[Start of Attachment]

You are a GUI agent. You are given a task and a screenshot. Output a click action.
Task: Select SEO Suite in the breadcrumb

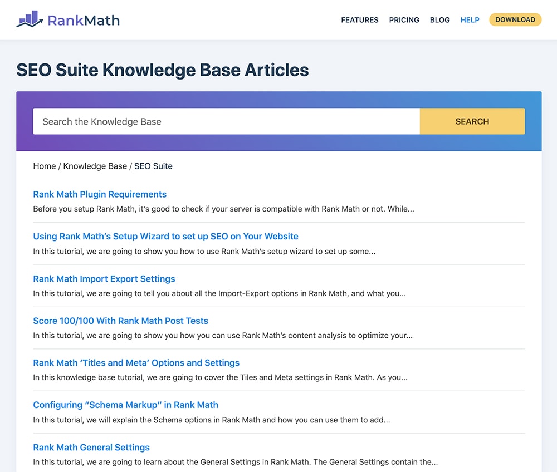coord(153,166)
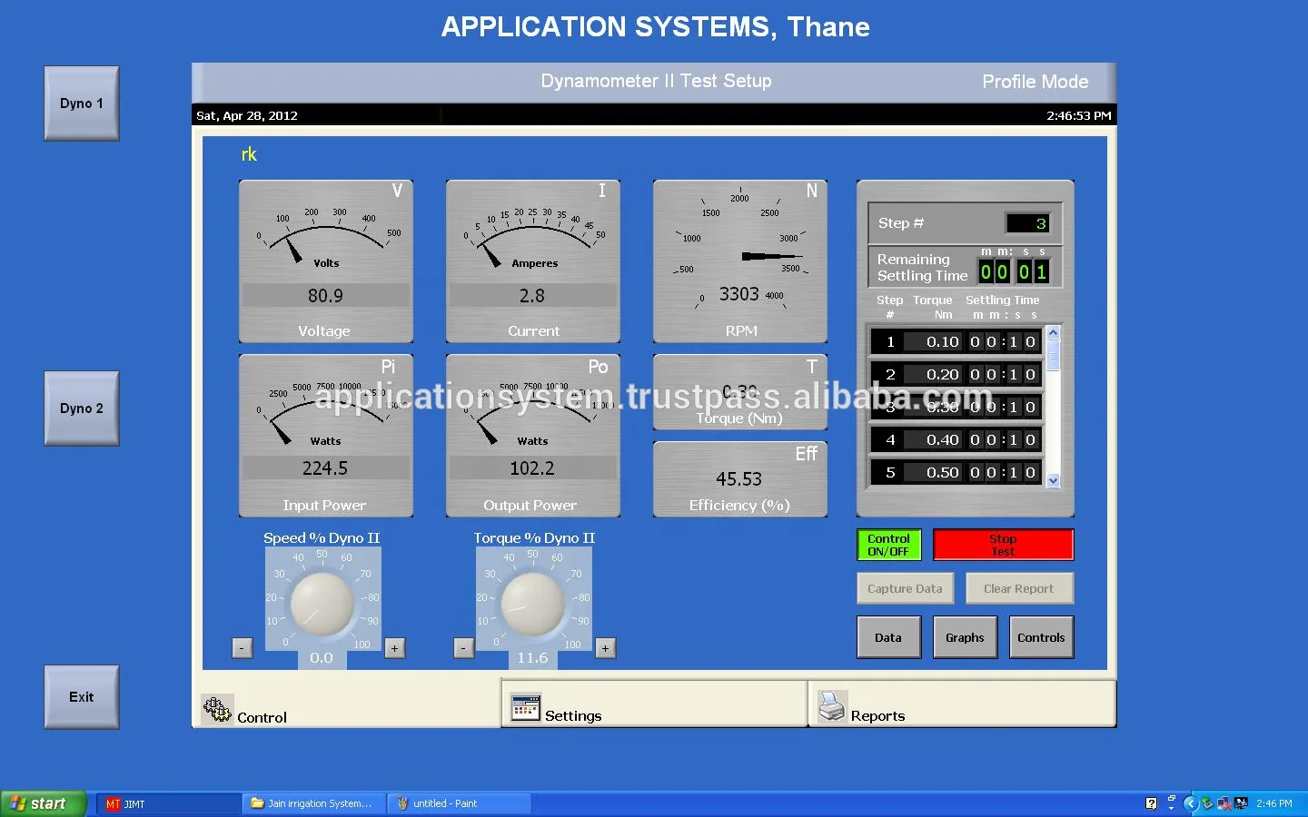The height and width of the screenshot is (817, 1308).
Task: Click the display settings tray icon
Action: (1241, 803)
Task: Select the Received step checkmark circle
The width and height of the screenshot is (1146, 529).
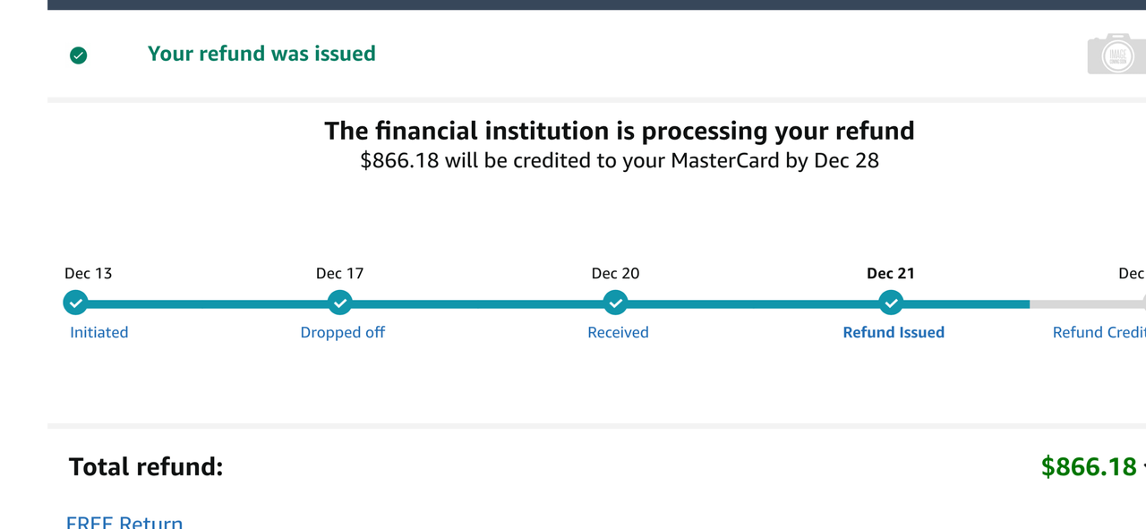Action: [x=615, y=303]
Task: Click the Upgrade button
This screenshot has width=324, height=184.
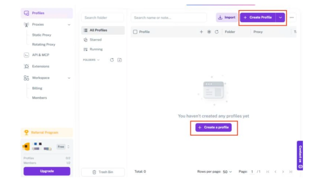Action: (x=47, y=171)
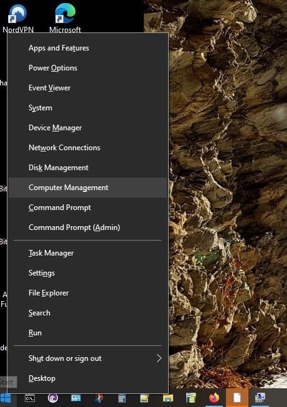
Task: Open File Explorer folder icon in taskbar
Action: click(168, 398)
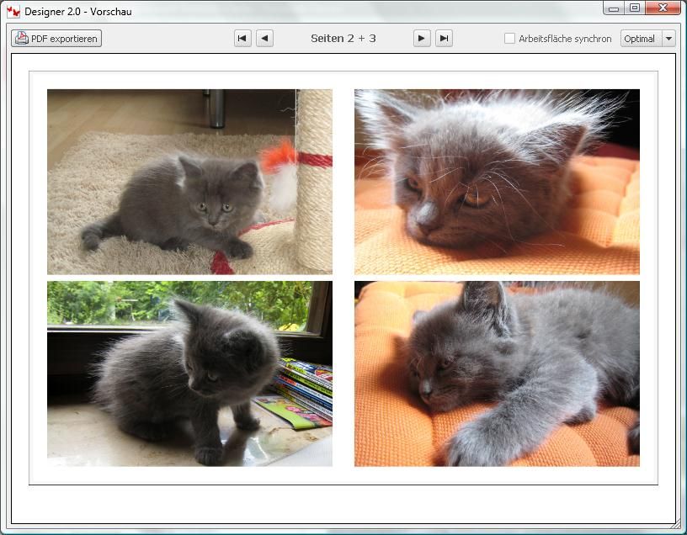Expand the zoom dropdown arrow beside Optimal

(x=668, y=39)
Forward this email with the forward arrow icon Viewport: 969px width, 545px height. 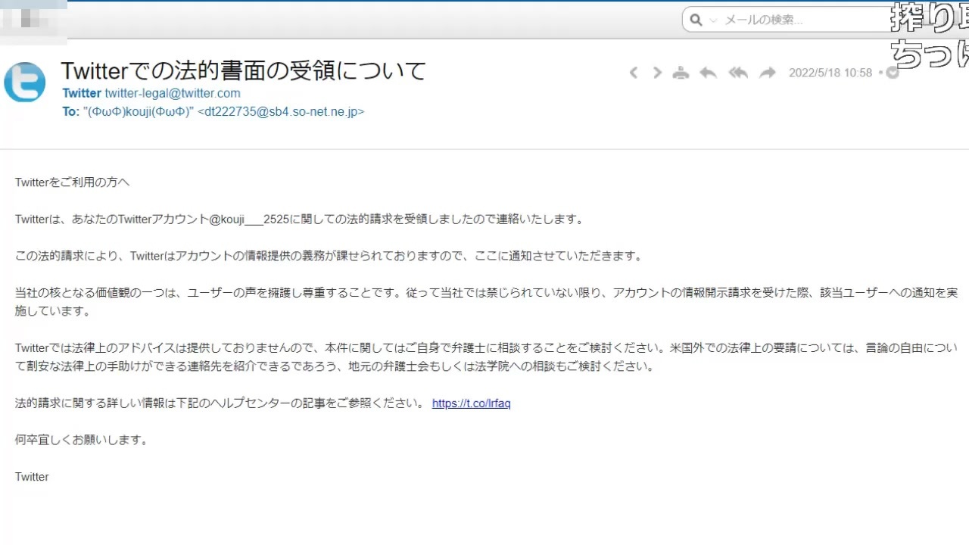(768, 73)
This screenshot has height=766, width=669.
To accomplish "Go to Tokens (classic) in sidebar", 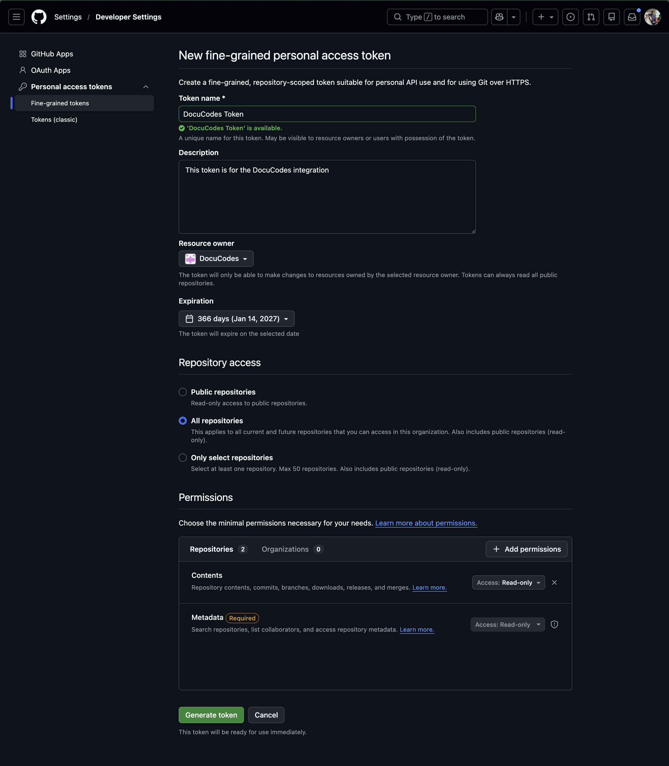I will coord(54,119).
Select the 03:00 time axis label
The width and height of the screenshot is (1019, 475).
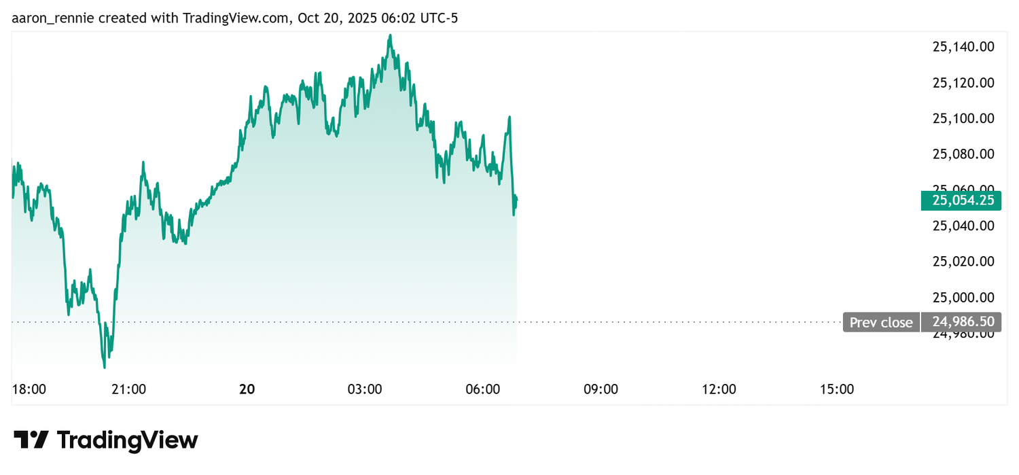click(365, 389)
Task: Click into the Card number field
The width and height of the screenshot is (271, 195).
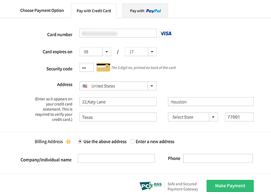Action: [118, 33]
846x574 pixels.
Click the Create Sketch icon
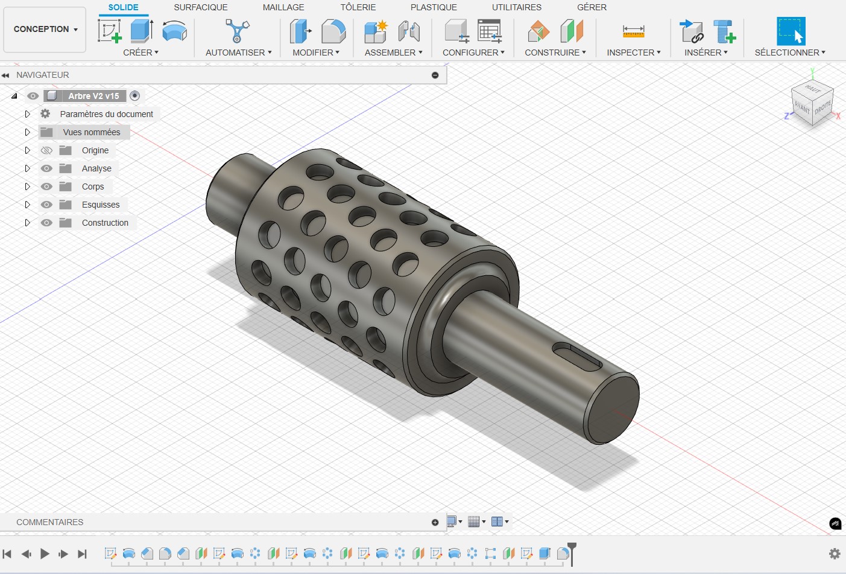110,31
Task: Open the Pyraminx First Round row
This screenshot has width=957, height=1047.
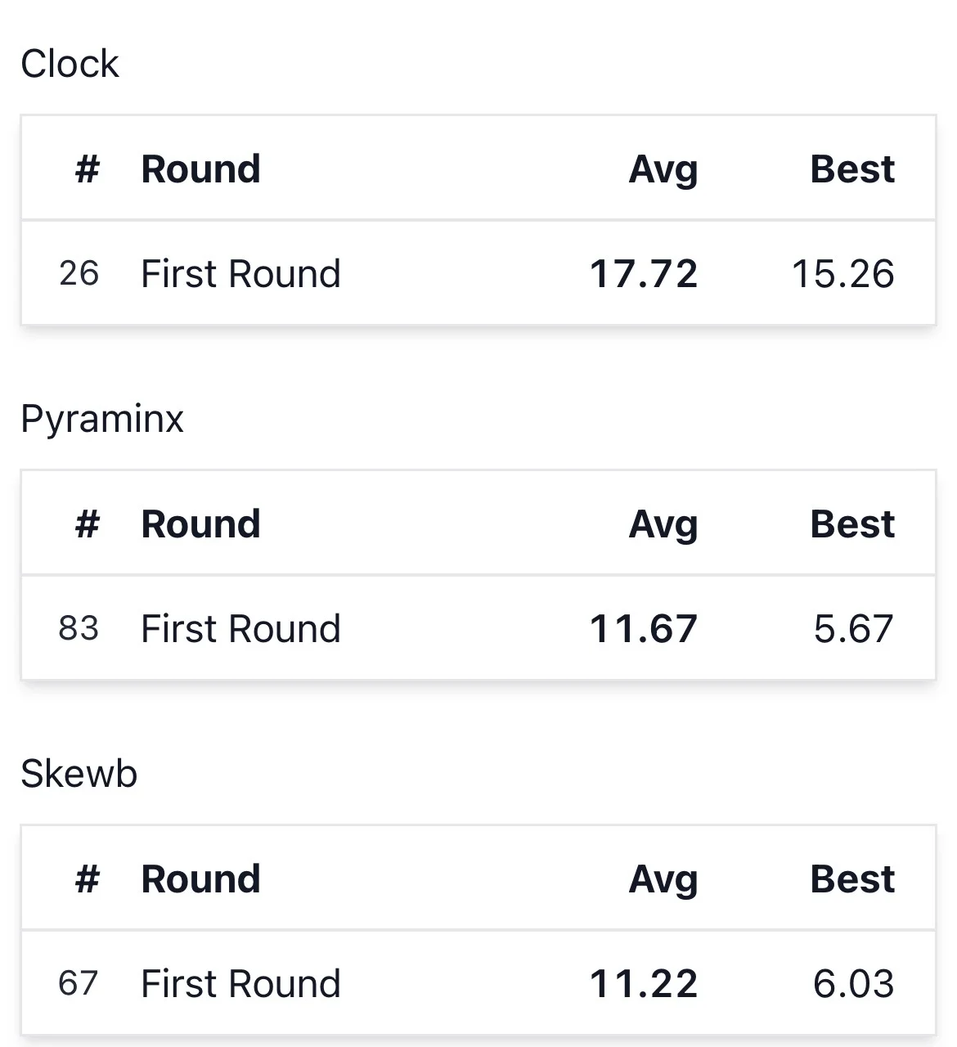Action: coord(479,628)
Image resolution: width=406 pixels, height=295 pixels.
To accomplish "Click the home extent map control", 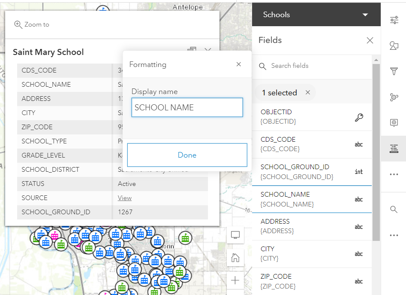I will 235,258.
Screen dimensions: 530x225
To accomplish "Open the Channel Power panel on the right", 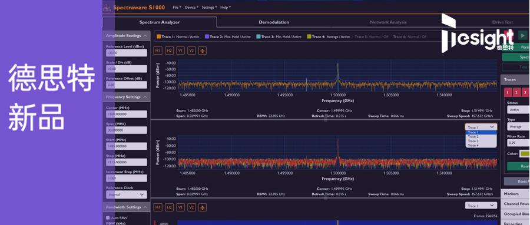I will coord(515,204).
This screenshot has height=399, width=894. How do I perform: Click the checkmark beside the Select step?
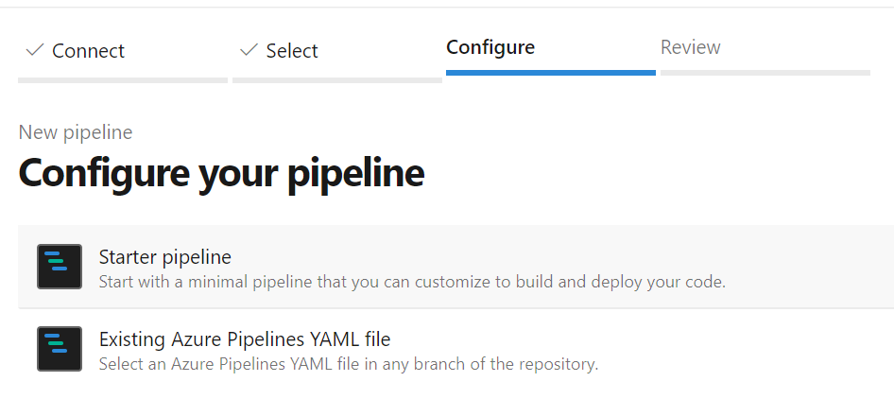click(249, 50)
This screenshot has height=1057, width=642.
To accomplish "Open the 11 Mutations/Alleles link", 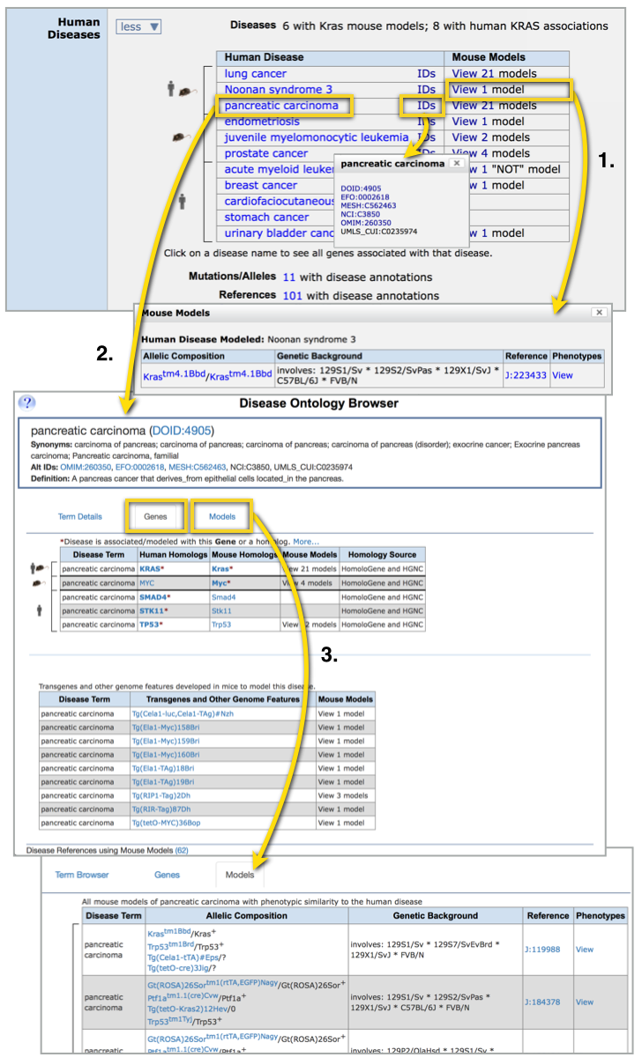I will click(x=288, y=276).
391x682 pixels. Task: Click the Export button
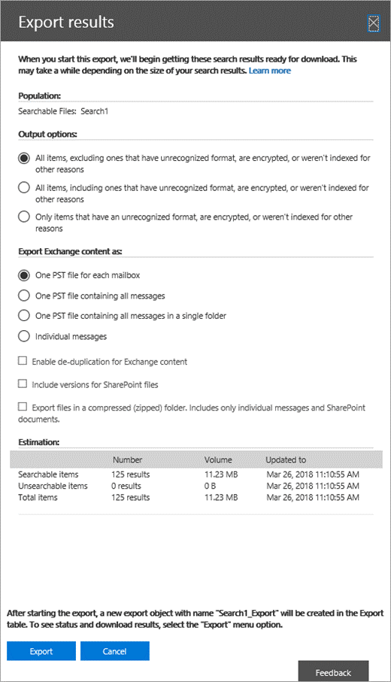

[End of Attachment]

Nothing but an exact copy belongs in the answer: the lines from the top of the records through the line containing "Task: Click the Upgrade button", minus the pictures.

[EXERCISE SOLUTION]
You are a GUI agent. You are given a task and a screenshot. Output a click action.
Task: Select SEO Suite in the breadcrumb

coord(153,166)
The height and width of the screenshot is (817, 1308).
Task: Click the display settings tray icon
Action: (1241, 803)
Task: Select the Received step checkmark circle
The width and height of the screenshot is (1146, 529).
Action: [x=615, y=303]
Task: Click the Upgrade button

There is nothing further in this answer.